Salomon S/Race GS 10 — 試乗レビュー
S/Race GS 10 は、レースDNAを色濃く持つ本格オンピステ・カービングモデルです。ウエスト68 mm、ダブルTi、フルサンドイッチ構造、レースプレートにより、硬いバーンでのエッジグリップと高速安定性は一級品。Titanal層にポリマーインサートを組み込む Blade Technology が、過敏にならずに切り返しの軽快さと反発をプラスします。
オンスノー性能
- グリップ&安定性: 早朝のグルーミングやハードパックで強力な食いつき。スピードを上げても落ち着いており、上限速度が高い。
- ターン性: 中〜大回りのGS弧(175 cmでR=18 m)が得意。低速では板感が出やすいが、しっかり荷重すればクリーンで力強いリバウンド。
- 振動吸収と反発: ダブルTiが振動を抑え、Blade Techが切り返しを俊敏に。FIS GSほどストイックではないが、レーシーな威厳は十分。
対象レベル(長さ選び)
- 対象: ハードバーンでのカービングを最優先する上級〜エキスパート。
- 長さ: 170 cm(軽量/小柄や狭い斜面)、175 cm(バランス型)、180 cm(体格が大きい/高速で広い斜面)。
構造&テクノロジー
- ポプラウッドコア、フルサンドイッチサイドウォール、レースベースでダイレクトな力の伝達と耐久性あるエッジホールド。
- ダブルTi(Titanal二層)で高いねじれ剛性と直進安定性。
- Blade Technology: Ti内のポリマーインサートで剛性を保ちつつ、切り返しのキレと生きた乗り味を付与。
- 多くのパッケージでMI12/M12 GWのレース系プレート/ビンディングが付属(要確認)。
強みと留意点
長所
- 圧雪・アイシーでの強力なエッジグリップと高速安定性。
- 切り返しが速く精密。レーシーだが神経質すぎない。
- フルサイドウォールや先端/テールプロテクター(年式による)で耐久性良好。
短所
- 技術と荷重を要求。低速では遊びが少ない。
- 68 mmウエストは完全にオンピステ志向。コブや柔らかい雪は不得手。
- プレート/ビンディング込みで重量感があり、寛容性は高くない。
比較
- Atomic Redster G9 Revoshock: さらに落ち着いた減衰と自動安定感。押し込むとSalomonの方がやや活発。
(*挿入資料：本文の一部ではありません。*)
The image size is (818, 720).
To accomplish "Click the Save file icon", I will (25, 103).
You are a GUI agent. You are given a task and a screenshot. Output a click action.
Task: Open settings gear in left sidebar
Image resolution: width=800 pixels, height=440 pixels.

- Head Worldcup Rebels e‑Speed Pro: ロック感と強靭なフレックス。GS 10はやや扱いやすく、切り返しが速い。
- Rossignol Hero Elite LT Ti: よりフレンドリーで軽快。GS 10は食い付きと最高速余裕で勝る。
- Fischer RC4 Worldcup RC Pro: 方向性は近い。GS 10はBlade Techでトランジションが少し速い。
仕様(解説付き)
- ロッカープロファイル: チップロッカー(約7%)のレーシング系。導入がスムーズで高速安定性を確保。
- トップ / ウエスト / テール: 115 / 68 / 97 mm(175 cm)。細いウエストは素早いエッジ交換と硬い雪での最大グリップに有利。
- 回転半径: 16 m(170)、18 m(175)、19 m(180)。中〜大回り志向を示す数値。
- 重量: 約1850 g/本(175 cm)。質量は振動減衰と直進安定性に寄与。
- 長さ: 170 / 175 / 180 cm。長いほど安定、短いほど取り回し良好。
注: 年式・長さにより数値は前後します。購入前に該当モデルをご確認ください。
重要ポイント
- レースDNA: 硬いバーンで安定・精密・高速。
- 入力必須: 荷重とスピードで真価を発揮。
- 信頼の食いつき: ダブルTiとレースベースでアイシーでも安心。
よくある質問
Q: S/Race GS 10 はどんなスキーヤー向け?
A: 圧雪の硬いバーンでのカービングを重視する上級〜エキスパート。中級者でも滑れますが、確かな技術と積極的な荷重が求められます。
Q: 長さはどう選ぶ?
A: 170 cmは軽量/小柄や狭い斜面、175 cmは万能GS、180 cmは体格大/高速かつ広い斜面に。長い=安定、短い=機敏。
Q: FIS GSと比べて?
A: FIS GSより寛容で多用途(罰しにくく、少し軽快)ですが、GSらしい安定性とグリップは十分に維持します。
Q: MI12/M12 GWビンディングはGripWalk対応?
A: 多くのパッケージが対応。購入時にプレート/ビンディング仕様とDIN範囲を必ず確認してください。